🤖 AI Summary
This work addresses the challenge of enhancing motion dynamics in text-to-video generation without inducing semantic drift or object distortion, which commonly arises from explicit negative prompts. To this end, the authors propose an implicit contrastive mechanism that constructs local negative sample anchors by injecting Gaussian noise into concept embeddings, coupled with a staged classifier-free guidance (CFG) scheduling strategy that applies intervention only during early denoising steps. This approach eliminates the need for explicit negative prompts, thereby effectively avoiding semantic bias and enabling, for the first time, precise control over complex nonlinear semantic attributes such as motion trajectories and object counts.

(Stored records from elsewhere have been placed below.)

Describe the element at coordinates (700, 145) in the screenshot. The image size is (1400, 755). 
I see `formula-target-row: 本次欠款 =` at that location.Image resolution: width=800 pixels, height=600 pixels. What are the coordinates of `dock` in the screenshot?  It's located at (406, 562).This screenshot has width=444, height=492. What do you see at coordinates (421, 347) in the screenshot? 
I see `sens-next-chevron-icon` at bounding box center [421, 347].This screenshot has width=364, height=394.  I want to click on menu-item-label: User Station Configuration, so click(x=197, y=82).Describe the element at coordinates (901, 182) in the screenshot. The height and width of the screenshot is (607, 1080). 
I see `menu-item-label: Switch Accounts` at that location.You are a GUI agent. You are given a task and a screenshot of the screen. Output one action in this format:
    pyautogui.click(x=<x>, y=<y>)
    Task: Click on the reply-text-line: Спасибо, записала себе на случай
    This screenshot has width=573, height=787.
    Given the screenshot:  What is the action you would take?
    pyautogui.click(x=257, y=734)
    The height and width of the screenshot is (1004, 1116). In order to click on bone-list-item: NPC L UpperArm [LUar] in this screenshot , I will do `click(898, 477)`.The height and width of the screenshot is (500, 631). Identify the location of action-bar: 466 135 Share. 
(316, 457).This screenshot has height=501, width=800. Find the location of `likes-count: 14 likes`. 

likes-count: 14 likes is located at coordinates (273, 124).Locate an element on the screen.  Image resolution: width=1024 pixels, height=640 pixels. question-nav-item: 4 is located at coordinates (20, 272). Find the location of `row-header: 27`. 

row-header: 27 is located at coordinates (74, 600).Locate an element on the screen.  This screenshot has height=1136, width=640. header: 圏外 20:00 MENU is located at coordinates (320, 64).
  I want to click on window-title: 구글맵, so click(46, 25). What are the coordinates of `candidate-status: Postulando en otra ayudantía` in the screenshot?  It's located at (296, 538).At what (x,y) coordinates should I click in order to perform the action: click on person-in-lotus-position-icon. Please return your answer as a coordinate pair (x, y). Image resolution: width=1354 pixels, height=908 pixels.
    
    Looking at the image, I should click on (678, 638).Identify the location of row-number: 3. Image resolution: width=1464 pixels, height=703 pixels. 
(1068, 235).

Evaluated across multiple state-of-the-art text-to-video frameworks, the method significantly improves motion expressiveness with minimal computational overhead and negligible degradation in visual quality.
📝 Abstract
Despite recent advances in Text-to-Video (T2V) synthesis, generating high-fidelity and dynamic motion remains a significant challenge. Existing methods primarily rely on Classifier-Free Guidance (CFG), often with explicit negative prompts (e.g. "static", "blurry"), to suppress undesired artifacts. However, such explicit negations frequently introduce unintended semantic bias and distort object integrity; a phenomenon we define as Content-Motion Drift. To address this, we propose MotionCFG, a framework that enhances motion dynamics by contrasting a target concept with its noise-perturbed counterparts. Specifically, by injecting Gaussian noise into the concept embeddings, MotionCFG creates localized negative anchors that encapsulate a broad complementary space of sub-optimal motion variations. Unlike explicit negations, this approach facilitates implicit hard negative mining without shifting the global semantic identity, allowing for a focused refinement of temporal details. Combined with a piecewise guidance schedule that confines intervention to the early denoising steps, MotionCFG consistently improves motion dynamics across state-of-the-art T2V frameworks with negligible computational overhead and minimal compromise in visual quality. Additionally, we demonstrate that this noise-induced contrastive mechanism is effective not only for sharpening motion trajectories but also for steering complex, non-linear concepts such as precise object numerosity, which are typically difficult to modulate via standard text-based guidance.